'''
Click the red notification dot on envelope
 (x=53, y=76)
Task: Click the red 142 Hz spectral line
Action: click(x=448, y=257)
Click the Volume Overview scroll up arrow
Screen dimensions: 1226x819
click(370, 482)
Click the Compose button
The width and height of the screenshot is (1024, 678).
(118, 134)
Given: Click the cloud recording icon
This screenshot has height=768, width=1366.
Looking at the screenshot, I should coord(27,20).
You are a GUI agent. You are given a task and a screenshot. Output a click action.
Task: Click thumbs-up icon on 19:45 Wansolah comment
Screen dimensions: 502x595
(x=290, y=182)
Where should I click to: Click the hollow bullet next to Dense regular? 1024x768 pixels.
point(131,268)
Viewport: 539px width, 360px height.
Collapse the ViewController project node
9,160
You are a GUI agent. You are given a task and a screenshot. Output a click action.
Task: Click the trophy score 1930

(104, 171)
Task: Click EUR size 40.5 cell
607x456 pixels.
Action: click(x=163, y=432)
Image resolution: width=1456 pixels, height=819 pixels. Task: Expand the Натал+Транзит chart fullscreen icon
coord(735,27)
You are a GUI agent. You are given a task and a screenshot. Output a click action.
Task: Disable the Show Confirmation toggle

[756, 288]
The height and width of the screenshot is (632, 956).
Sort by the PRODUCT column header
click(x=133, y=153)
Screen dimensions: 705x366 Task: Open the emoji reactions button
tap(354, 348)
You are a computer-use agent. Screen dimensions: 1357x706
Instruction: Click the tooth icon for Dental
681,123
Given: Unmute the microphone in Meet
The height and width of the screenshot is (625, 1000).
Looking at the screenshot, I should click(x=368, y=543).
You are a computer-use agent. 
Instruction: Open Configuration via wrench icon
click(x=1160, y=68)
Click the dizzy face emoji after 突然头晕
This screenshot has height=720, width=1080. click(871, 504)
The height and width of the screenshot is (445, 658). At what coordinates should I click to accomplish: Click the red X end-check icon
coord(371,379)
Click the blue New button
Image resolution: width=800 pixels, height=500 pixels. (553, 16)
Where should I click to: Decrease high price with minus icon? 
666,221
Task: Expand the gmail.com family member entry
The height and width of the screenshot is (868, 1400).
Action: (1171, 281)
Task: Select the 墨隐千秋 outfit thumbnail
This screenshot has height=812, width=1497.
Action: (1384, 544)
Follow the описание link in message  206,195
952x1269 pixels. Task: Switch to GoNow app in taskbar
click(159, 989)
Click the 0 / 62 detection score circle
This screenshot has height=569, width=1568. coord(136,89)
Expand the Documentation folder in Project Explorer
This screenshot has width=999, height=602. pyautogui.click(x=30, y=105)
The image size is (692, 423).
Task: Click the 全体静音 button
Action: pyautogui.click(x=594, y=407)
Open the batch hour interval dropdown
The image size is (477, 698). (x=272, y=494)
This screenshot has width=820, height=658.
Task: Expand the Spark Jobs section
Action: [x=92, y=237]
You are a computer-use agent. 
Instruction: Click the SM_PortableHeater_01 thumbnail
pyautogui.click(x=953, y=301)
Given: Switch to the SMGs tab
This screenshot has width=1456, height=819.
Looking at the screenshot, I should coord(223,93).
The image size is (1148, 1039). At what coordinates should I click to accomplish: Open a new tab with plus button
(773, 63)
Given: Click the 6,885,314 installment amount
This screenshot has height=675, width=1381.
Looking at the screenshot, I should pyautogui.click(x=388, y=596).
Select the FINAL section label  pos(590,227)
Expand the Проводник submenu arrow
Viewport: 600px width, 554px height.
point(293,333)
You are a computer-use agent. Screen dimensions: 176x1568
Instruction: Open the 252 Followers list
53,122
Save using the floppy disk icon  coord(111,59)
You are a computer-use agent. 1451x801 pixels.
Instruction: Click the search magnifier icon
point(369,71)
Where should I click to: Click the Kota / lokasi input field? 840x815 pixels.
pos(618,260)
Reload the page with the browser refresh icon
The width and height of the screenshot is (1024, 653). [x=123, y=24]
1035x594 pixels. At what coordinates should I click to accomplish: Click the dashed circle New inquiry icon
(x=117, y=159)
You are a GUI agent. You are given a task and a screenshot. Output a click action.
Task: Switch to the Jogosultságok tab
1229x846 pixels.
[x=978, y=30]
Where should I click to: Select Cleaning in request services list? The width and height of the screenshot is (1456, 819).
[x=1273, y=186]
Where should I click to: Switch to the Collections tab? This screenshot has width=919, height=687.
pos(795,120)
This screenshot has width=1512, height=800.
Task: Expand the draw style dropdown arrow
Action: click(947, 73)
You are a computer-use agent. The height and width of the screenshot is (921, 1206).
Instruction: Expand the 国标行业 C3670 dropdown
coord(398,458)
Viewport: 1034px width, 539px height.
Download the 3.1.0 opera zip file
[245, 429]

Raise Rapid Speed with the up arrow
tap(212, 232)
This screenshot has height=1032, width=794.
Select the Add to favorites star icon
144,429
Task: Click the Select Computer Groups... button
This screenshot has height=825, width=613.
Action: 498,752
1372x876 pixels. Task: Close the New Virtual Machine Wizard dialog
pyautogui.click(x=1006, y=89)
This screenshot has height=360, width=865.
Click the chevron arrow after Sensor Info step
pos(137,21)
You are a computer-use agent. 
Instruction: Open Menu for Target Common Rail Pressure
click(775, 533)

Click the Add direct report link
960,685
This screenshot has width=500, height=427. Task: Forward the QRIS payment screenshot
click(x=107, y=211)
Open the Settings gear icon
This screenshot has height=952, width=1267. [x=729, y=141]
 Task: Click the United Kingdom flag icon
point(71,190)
'''
Goal of the exercise: The answer is all of the material, given again exactly.

Reply to the task:
Click the red notification dot on envelope
 (x=53, y=76)
Task: Click the red 142 Hz spectral line
Action: click(x=448, y=257)
Click the Volume Overview scroll up arrow
Screen dimensions: 1226x819
click(370, 482)
Click the Compose button
The width and height of the screenshot is (1024, 678).
(118, 134)
Given: Click the cloud recording icon
This screenshot has height=768, width=1366.
Looking at the screenshot, I should coord(27,20).
You are a GUI agent. You are given a task and a screenshot. Output a click action.
Task: Click thumbs-up icon on 19:45 Wansolah comment
Screen dimensions: 502x595
(x=290, y=182)
Where should I click to: Click the hollow bullet next to Dense regular? 1024x768 pixels.
point(131,268)
Viewport: 539px width, 360px height.
Collapse the ViewController project node
9,160
You are a GUI agent. You are given a task and a screenshot. Output a click action.
Task: Click the trophy score 1930

(104, 171)
Task: Click EUR size 40.5 cell
607x456 pixels.
Action: click(x=163, y=432)
Image resolution: width=1456 pixels, height=819 pixels. Task: Expand the Натал+Транзит chart fullscreen icon
coord(735,27)
You are a GUI agent. You are given a task and a screenshot. Output a click action.
Task: Disable the Show Confirmation toggle

[756, 288]
The height and width of the screenshot is (632, 956).
Sort by the PRODUCT column header
click(x=133, y=153)
Screen dimensions: 705x366 Task: Open the emoji reactions button
tap(354, 348)
You are a computer-use agent. Screen dimensions: 1357x706
Instruction: Click the tooth icon for Dental
681,123
Given: Unmute the microphone in Meet
The height and width of the screenshot is (625, 1000).
Looking at the screenshot, I should click(x=368, y=543).
You are a computer-use agent. 
Instruction: Open Configuration via wrench icon
click(x=1160, y=68)
Click the dizzy face emoji after 突然头晕
This screenshot has height=720, width=1080. click(871, 504)
The height and width of the screenshot is (445, 658). At what coordinates should I click to accomplish: Click the red X end-check icon
coord(371,379)
Click the blue New button
Image resolution: width=800 pixels, height=500 pixels. (553, 16)
Where should I click to: Decrease high price with minus icon? 
666,221
Task: Expand the gmail.com family member entry
The height and width of the screenshot is (868, 1400).
Action: (1171, 281)
Task: Select the 墨隐千秋 outfit thumbnail
This screenshot has height=812, width=1497.
Action: (1384, 544)
Follow the описание link in message  206,195
952x1269 pixels. Task: Switch to GoNow app in taskbar
click(159, 989)
Click the 0 / 62 detection score circle
This screenshot has height=569, width=1568. coord(136,89)
Expand the Documentation folder in Project Explorer
This screenshot has width=999, height=602. pyautogui.click(x=30, y=105)
The image size is (692, 423).
Task: Click the 全体静音 button
Action: pyautogui.click(x=594, y=407)
Open the batch hour interval dropdown
The image size is (477, 698). (x=272, y=494)
This screenshot has width=820, height=658.
Task: Expand the Spark Jobs section
Action: [x=92, y=237]
You are a computer-use agent. 
Instruction: Click the SM_PortableHeater_01 thumbnail
pyautogui.click(x=953, y=301)
Given: Switch to the SMGs tab
This screenshot has width=1456, height=819.
Looking at the screenshot, I should coord(223,93).
The image size is (1148, 1039). At what coordinates should I click to accomplish: Open a new tab with plus button
(773, 63)
Given: Click the 6,885,314 installment amount
This screenshot has height=675, width=1381.
Looking at the screenshot, I should pyautogui.click(x=388, y=596).
Select the FINAL section label  pos(590,227)
Expand the Проводник submenu arrow
Viewport: 600px width, 554px height.
point(293,333)
You are a computer-use agent. Screen dimensions: 176x1568
Instruction: Open the 252 Followers list
53,122
Save using the floppy disk icon  coord(111,59)
You are a computer-use agent. 1451x801 pixels.
Instruction: Click the search magnifier icon
point(369,71)
Where should I click to: Click the Kota / lokasi input field? 840x815 pixels.
pos(618,260)
Reload the page with the browser refresh icon
The width and height of the screenshot is (1024, 653). [x=123, y=24]
1035x594 pixels. At what coordinates should I click to accomplish: Click the dashed circle New inquiry icon
(x=117, y=159)
You are a GUI agent. You are given a task and a screenshot. Output a click action.
Task: Switch to the Jogosultságok tab
1229x846 pixels.
[x=978, y=30]
Where should I click to: Select Cleaning in request services list? The width and height of the screenshot is (1456, 819).
[x=1273, y=186]
Where should I click to: Switch to the Collections tab? This screenshot has width=919, height=687.
pos(795,120)
This screenshot has width=1512, height=800.
Task: Expand the draw style dropdown arrow
Action: click(947, 73)
You are a computer-use agent. The height and width of the screenshot is (921, 1206).
Instruction: Expand the 国标行业 C3670 dropdown
coord(398,458)
Viewport: 1034px width, 539px height.
Download the 3.1.0 opera zip file
[245, 429]

Raise Rapid Speed with the up arrow
tap(212, 232)
This screenshot has height=1032, width=794.
Select the Add to favorites star icon
144,429
Task: Click the Select Computer Groups... button
This screenshot has height=825, width=613.
Action: 498,752
1372x876 pixels. Task: Close the New Virtual Machine Wizard dialog
pyautogui.click(x=1006, y=89)
This screenshot has height=360, width=865.
Click the chevron arrow after Sensor Info step
pos(137,21)
You are a computer-use agent. 
Instruction: Open Menu for Target Common Rail Pressure
click(775, 533)

Click the Add direct report link
960,685
This screenshot has width=500, height=427. Task: Forward the QRIS payment screenshot
click(x=107, y=211)
Open the Settings gear icon
This screenshot has height=952, width=1267. [x=729, y=141]
 Task: Click the United Kingdom flag icon
point(71,190)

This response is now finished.